Economia

Bancos comerciais têm activos elevados

O valor dos activos totais dos bancos que operam em Angola aumentou 16 por cento para 8,70 mil milhões de kwanzas em 2016, face a 2015, de acordo com um estudo sobre o sector bancário angolano apresentado na quinta-feira, em Luanda, pela empresa de consultoria Deloitte.
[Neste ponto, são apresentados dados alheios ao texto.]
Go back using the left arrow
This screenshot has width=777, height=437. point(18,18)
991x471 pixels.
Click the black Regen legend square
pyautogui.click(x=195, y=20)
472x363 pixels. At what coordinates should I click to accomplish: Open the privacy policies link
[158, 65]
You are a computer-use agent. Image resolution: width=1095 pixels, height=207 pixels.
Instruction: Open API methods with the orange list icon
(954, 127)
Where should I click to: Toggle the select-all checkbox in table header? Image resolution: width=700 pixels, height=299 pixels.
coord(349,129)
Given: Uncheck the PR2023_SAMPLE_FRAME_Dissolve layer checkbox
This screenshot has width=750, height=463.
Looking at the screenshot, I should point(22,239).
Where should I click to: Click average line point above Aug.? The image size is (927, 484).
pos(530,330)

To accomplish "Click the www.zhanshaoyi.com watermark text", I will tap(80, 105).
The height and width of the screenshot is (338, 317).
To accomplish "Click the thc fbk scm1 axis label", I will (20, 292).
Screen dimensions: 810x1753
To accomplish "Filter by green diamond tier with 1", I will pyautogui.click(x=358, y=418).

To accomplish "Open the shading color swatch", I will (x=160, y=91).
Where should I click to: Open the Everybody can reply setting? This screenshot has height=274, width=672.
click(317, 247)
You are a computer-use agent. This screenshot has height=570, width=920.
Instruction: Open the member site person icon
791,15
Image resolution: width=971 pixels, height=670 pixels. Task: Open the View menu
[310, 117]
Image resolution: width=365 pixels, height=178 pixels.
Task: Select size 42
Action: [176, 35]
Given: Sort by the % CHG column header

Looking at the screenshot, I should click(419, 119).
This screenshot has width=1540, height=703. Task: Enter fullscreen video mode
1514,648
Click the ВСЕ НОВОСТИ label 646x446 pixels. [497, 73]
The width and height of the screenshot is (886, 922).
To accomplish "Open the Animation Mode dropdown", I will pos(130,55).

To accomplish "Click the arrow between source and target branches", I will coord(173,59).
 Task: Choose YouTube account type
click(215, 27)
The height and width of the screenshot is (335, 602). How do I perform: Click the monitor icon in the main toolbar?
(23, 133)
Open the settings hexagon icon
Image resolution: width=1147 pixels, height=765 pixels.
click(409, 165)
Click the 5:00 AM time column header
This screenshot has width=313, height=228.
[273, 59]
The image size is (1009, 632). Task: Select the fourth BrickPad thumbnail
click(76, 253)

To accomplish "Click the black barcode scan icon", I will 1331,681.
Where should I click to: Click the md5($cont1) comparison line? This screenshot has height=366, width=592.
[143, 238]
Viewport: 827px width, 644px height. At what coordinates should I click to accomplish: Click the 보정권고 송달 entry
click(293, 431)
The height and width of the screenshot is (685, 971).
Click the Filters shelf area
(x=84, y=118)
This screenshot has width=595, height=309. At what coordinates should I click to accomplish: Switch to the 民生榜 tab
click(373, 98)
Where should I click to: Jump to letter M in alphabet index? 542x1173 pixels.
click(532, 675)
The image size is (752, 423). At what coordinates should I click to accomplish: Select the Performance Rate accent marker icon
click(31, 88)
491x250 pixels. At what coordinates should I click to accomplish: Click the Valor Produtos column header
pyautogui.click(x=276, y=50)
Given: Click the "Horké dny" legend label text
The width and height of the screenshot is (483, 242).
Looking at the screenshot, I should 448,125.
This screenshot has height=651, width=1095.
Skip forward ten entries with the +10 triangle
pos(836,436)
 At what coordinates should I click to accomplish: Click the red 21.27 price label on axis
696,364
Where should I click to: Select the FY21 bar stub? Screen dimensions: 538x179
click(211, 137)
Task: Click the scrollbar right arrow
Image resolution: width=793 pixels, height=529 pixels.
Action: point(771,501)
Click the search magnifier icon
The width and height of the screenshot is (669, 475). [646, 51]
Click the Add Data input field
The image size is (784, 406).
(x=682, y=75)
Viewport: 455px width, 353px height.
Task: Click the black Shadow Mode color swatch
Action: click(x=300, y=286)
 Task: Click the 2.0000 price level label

Peso dos depósitos em moeda angolana manteve a tendência de crescimento
Fotografia: Francisco Bernardo | Edições Novembro


O estudo intitulado “Banca em análise, nova era, novos caminhos” adianta que o estatal Banco de Poupança e Crédito continuou a liderar a lista com um activo total de 1,69 mil milhões de kwanzas.
O valor dos activos de cinco bancos – de Poupança e Crédito (BPC), Angolano de Investimentos (BAI), de Fomento Angola (BFA), BIC e Millennium Atlântico – cresceu no ano passado 23 por  cento face a 2015, representando em 2016 cerca de 73 por cento dos activos totais do sector.
O estudo aos 25 bancos em actividade em Angola em 2016 informa também que os resultados líquidos ascenderam a 174 mil milhões de kwanzas, com um crescimento de cerca de 55 por cento em relação a 2015.
O estudo informa que o peso dos depósitos em moeda angolana manteve a tendência de crescimento, em detrimento da moeda estrangeira, passando a representar 67 por cento dos depósitos totais.
O valor total dos depósitos de clientes no sector bancário nacional atingiu 7,04 mil milhões de kwanzas nesse ano, representando um crescimento de 16 por cento face a 2015, valor que incorpora o efeito da valorização dos depósitos em moeda estrangeira ao câmbio oficial.
Em relação ao crédito líquido a clientes, registou-se também um aumento em comparação ao ano 2015, tendo ascendido a 3,06 mil milhões de kwanzas, representando um crescimento de 12 por cento face a 2015.
A secretária de Estado do Orçamento, Aia-Eza da Silva, disse no decurso da cerimónia de apresentação do estudo, que os activos dos bancos comerciais angolanos em 2016 representaram cerca de 63 por cento do produto interno bruto (PIB), anunciou na quinta-feira a secretária de Estado do Orçamento, Aia-Eza da Silva. Dada a importância da actividade bancária na economia, a secretária de Estado, que falava na apresentação do estudo banca em análise da Deloitte, considerou fundamental conhecer profundamente a realidade patrimonial das instituições bancárias.
Para Aia-Eza da Silva, a actividade bancária constitui a dimensão mais relevante do sistema financeiro angolano, um negócio que envolve muitas partes interessadas e acarreta riscos que afectam consideravelmente as famílias e empresas. A secretária de Estado considerou que a regulação e a supervisão desempenham um papel decisivo, identificando riscos imprudentes das instituições financeiras e manifesta os conflitos de interesses dos seus gestores que muitas vezes agem em benefícios primários dos seus accionistas, esquecendo-se da sua actividade.
Pontualizou que o Estado aprovou um programa que define as medidas de políticas fiscais, monetária e cambial para os próximos seis meses, para robustez do sistema bancário nacional, de modo a jogar um papel fundamental nos programas estruturantes de transformação da economia, nos quais a criatividade, parceria e a participação serão essenciais para sua concretização.
Aia-Eza da Silva explicou que a elaboração da estratégia do sector bancário, alinhada às boas práticas adoptadas internacionalmente, já em curso no país, visa garantir um bom desempenho da banca nacional.Para a secretária, um dos aspectos fundamentais para a robustez do sistema financeiro nacional é a existência de uma cultura de poupança.
A Secretária de Estado do Tesouro apelou aos bancos para fomentarem a cultura de poupança, um aspecto fundamental no programa nacional da literatura financeira, assim como a adopção das boas práticas adoptadas internacionalmente.